ANNAPOLIS, Md. -- This year commemorates 175 years of leadership, service, and tradition at the United States Naval Academy in Annapolis, Maryland.
“One of our most treasured traditions is our friendship with the great city of Annapolis
and our home state of Maryland,” said 63rd Superintendent Vice Adm. Sean Buck. “Over the years we’ve built a phenomenal relationship with our surrounding community and are grateful to the people of Annapolis and the state of Maryland for embracing the Academy and our midshipmen.”
Today Maryland Governor Larry Hogan will present the Naval Academy with a citation
to kick off the year-long anniversary, and additional events and acknowledgements will occur throughout 2020.
“The Naval School” was established by then-Secretary of the Navy George Bancroft on a
10-acre Army post in Annapolis called Fort Severn on Oct. 10, 1845. There were initially only 50 students and seven faculty members; the curriculum included mathematics and navigation, gunnery and steam propulsion, chemistry, English, natural philosophy, and French.
In 1850 the Naval School became the United States Naval Academy. A new curriculum
went into effect requiring midshipmen to study at the Academy for four years and to train aboard ships each summer. That format is the basis of a far more advanced and sophisticated curriculum at the Naval Academy today.
As the U.S. Navy grew over the years, the Academy expanded. The campus of 10 acres
increased to 338. The original student body of 50 midshipmen grew to a brigade size of nearly 4,400, and from seven faculty to more than 1,200 faculty, staff, and coaches. Modern granite buildings replaced the old wooden structures of Fort Severn.
Since then, the development of the United States Naval Academy has reflected the
history of the country. As America has changed culturally and technologically so has the Naval Academy. In 1949, Wesley A. Brown became the first African-American graduate; the class of 1980 was the first class to graduate women. The class of 2023 included 312 women (26 percent) and a total of 471 minority midshipmen (40 percent) on Induction Day.
“We’ve come a long way as an institution in 175 years,” said Buck. “We’re very proud of
our efforts to become a more diverse and inclusive institution that reflects the diversity of our great country and our communities – the people our midshipmen will serve in the Fleet.”

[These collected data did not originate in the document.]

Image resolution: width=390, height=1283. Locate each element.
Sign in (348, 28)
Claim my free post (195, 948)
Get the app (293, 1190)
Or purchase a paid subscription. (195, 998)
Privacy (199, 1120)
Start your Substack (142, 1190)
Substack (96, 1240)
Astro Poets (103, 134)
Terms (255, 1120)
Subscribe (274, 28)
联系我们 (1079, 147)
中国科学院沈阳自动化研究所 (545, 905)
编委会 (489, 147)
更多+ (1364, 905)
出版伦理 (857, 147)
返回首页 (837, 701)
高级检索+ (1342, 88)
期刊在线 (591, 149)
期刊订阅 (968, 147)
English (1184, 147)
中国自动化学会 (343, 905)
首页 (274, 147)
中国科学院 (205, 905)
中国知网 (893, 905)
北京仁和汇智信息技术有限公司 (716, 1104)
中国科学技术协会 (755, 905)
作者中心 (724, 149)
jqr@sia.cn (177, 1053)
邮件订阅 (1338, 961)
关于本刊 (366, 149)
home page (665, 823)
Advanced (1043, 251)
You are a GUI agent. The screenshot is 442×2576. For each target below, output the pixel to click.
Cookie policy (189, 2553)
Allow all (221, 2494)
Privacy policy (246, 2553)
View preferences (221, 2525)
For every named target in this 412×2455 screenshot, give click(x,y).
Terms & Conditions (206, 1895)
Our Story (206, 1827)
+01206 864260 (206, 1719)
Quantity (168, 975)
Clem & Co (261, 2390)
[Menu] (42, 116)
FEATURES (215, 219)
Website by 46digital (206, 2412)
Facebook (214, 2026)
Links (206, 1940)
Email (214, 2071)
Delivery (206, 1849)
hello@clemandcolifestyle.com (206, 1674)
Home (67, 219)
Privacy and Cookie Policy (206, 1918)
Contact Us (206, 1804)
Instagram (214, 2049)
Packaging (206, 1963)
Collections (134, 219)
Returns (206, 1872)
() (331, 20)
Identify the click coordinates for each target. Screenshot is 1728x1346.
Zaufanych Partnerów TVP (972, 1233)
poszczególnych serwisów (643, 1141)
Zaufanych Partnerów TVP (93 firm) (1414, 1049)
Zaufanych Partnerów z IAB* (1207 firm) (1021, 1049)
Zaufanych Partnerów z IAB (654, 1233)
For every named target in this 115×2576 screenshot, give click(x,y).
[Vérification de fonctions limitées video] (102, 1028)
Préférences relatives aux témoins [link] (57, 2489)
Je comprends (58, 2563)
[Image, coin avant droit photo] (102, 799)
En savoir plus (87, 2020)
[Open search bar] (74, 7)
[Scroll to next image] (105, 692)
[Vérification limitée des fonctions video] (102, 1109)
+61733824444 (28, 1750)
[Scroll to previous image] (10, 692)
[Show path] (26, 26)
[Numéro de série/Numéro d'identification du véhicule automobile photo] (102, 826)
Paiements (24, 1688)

In just a few decades, the Navy moved from a fleet of sail and steam-powered ships to a high-tech fleet with nuclear-powered submarines and surface ships and supersonic aircraft. The academy has changed, too, giving midshipmen state-of- the-art academic and professional training they need to be effective naval officers in their future careers. Midshipmen study subjects such as cyber security; seamanship and navigation tactics; naval engineering; naval weapons; leadership, ethics and military law; and small arms and drill.